Edith Mathis 1938-2025

 20世紀後半を代表する歌手の一人で、スイス出身のソプラノ、エディット・マティスが、87歳の誕生日を2日後に控えた2月9日、ザルツブルクで亡くなった。

 1938年ルツェルン生まれ。1957年に同地の市立劇場でデビュー。ケルン歌劇場との契約を皮切りに、ベルリン・ドイツ・オペラ、ザルツブルク音楽祭、グラインドボーン音楽祭、ハンブルク歌劇場などに出演。カール・ベームやカルロス・クライバー、ヘルベルト・フォン・カラヤンといった名指揮者と共演を重ね、透明感のある美声で世界的に人気を博した。ウィーン国立歌劇場《魔笛》のパミーナが当たり役だったほか、《フィガロの結婚》、《ドン・ジョヴァンニ》はじめ、特に定評のあったモーツァルトや、R.シュトラウス《ばらの騎士》などで、徐々に役の幅を広げていった。

 マティスを語るとき、特筆すべきはリートや宗教曲の分野でも第一人者であったということである。多くの録音を残したが、とりわけカール・リヒター指揮ミュンヘン・バッハ合唱団&管弦楽団とのバッハのカンタータや受難曲での気品のある歌唱が印象深い。

 日本デビューは、日生劇場のこけら落とし公演でもあった1963年のベルリン・ドイツ・オペラ《フィガロの結婚》。カール・ベーム指揮でクリスタ・ルートヴィヒなど錚々たる名歌手が出演するなか、可憐なケルビーノ役で聴衆を魅了した。その後も1970年の《ファルスタッフ》《魔弾の射手》(日生劇場)等で定期的に来日。

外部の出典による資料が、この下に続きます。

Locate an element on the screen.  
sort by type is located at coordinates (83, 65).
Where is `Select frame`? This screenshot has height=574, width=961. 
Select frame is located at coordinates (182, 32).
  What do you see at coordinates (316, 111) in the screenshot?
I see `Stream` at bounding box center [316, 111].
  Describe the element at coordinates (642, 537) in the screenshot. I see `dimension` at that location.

リートのリサイタルも行うなど、日本の音楽ファンにも親しまれた。また、1990年代後半からは、草津夏期国際音楽アカデミー&フェスティヴァルにもたびたび参加し、マスタークラスの講師を務めた。

 多くの録音に恵まれたマティスだが、2018年には80歳を記念した7枚組CD『エディット・マティスの芸術』がドイツ・グラモフォンから限定発売された。バッハのカンタータ、モーツァルトのレクイエム、マーラーの交響曲、シューマンやブラームス、ヴォルフの歌曲など、文字通り彼女の幅広いレパートリーと優れた音楽性を示す内容となっている。類まれなるリリカルな声質と洗練された芸術性で、多くの音楽ファンの記憶に残る稀有な存在であった。

 教育者としては、1992年から2006年までウィーン国立音楽演劇大学でリート&オラトリオ科の教授を務め、また、近年もザルツブルク・モーツァルテウムの夏期アカデミーやシュレスヴィヒ=ホルシュタイン音楽祭をはじめ、世界各地でマスタークラスを行うなど、多くの後進を育成した。